* [Text provided]
Why great CX is important
In 2014, there were already 5000+ vendors competing for the same customers’ attention. Instead of trying to go head to head with our competitors, we decided to get closer to the customer with a focus on conversations and some old-school human interaction.
The more saturated the market, the more important customer experience becomes. And the bottom line is this: customers expect to be treated as humans – not as leads. So it’s not surprising to see that 84% of customers say being treated like a person, not a number, is important.
As a result, it’s not surprising to see the following reasons why businesses invest in overall customer experience:
- Improving customer retention (42%)
- Improving customer satisfaction (33%)
- Increase cross-selling & up-selling (32%)
At the end of the day, there are serious, measurable & actionable reasons why paying close attention to customer experience is a good idea.
Happy customers mean more revenue
When customers have a positive experience with a company, they’re less likely to do business elsewhere and more likely to recommend that particular company.
Two of the top three reasons why businesses invest in CX are improving customer retention (42%) and increasing cross-selling and upselling opportunities (32%). When a customer is already happy with their previous experience, they are also more likely to buy more and try other things your company has to offer.

* [Information shown]
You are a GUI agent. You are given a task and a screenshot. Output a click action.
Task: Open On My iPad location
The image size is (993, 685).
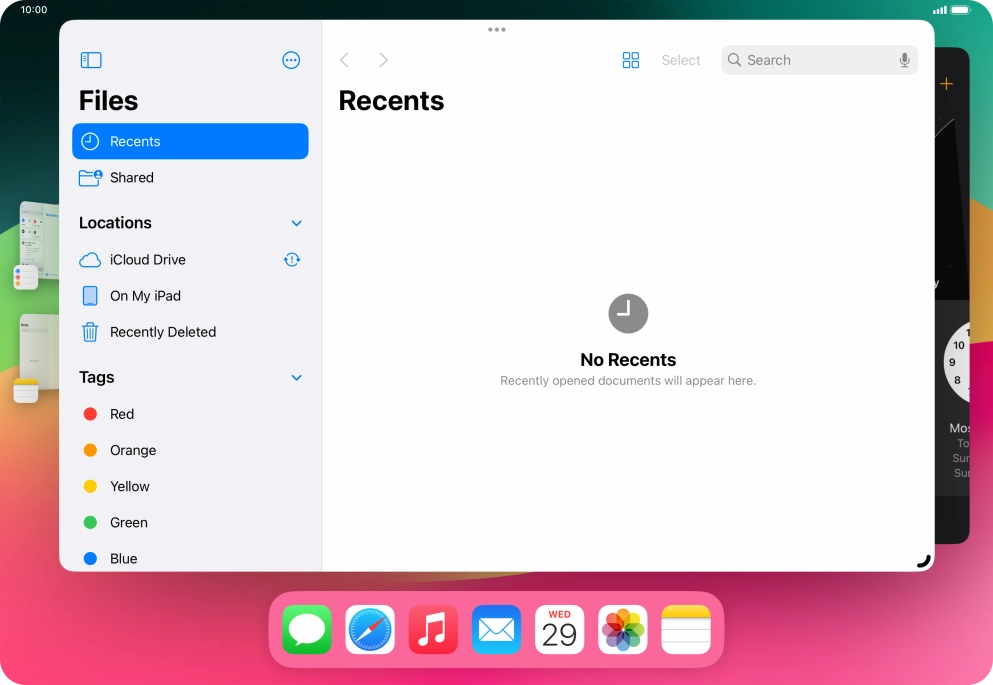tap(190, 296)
...
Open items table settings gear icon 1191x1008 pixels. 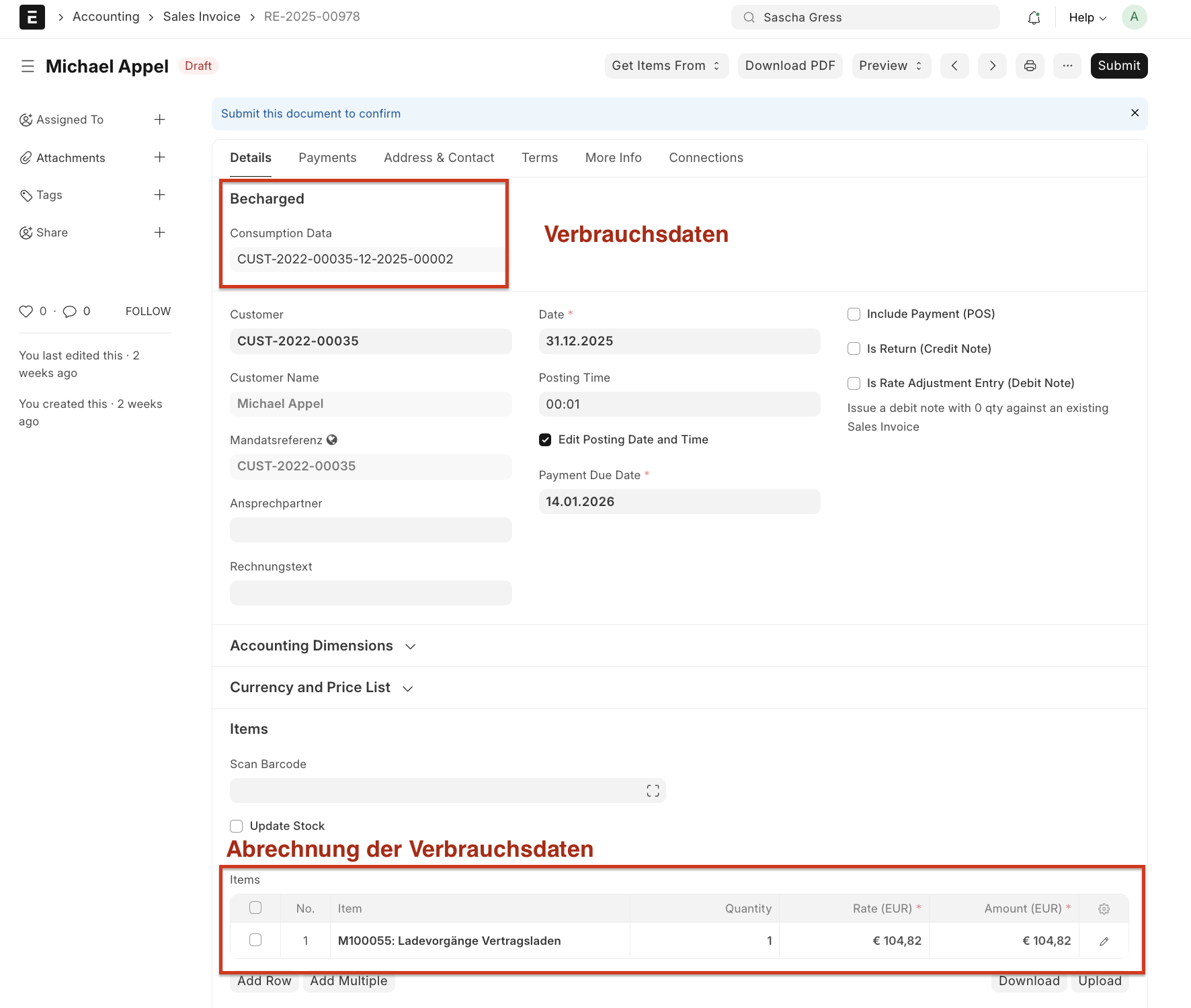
---
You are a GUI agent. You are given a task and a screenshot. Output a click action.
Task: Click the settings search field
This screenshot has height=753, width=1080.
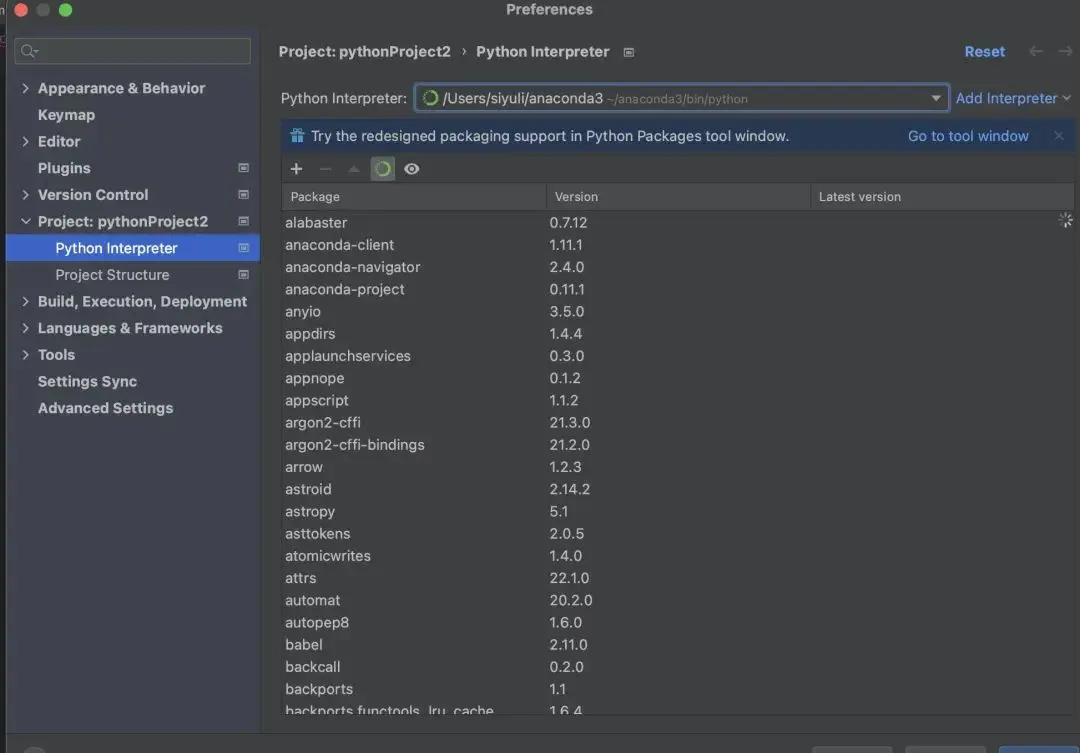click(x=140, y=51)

* [Challenges]
1. Using the customer experience text, explain in one to three sentences why happy customers mean more revenue.
2. In the customer experience text, what share of customers say being treated like a person, not a number, is important?

* [Solution list]
1. Customers who have a positive experience with a company are less likely to do business elsewhere and more likely to recommend that company. A customer who is already happy with a previous experience is also more likely to buy more and try other things the company offers.

2. 84% of customers say being treated like a person, not a number, is important.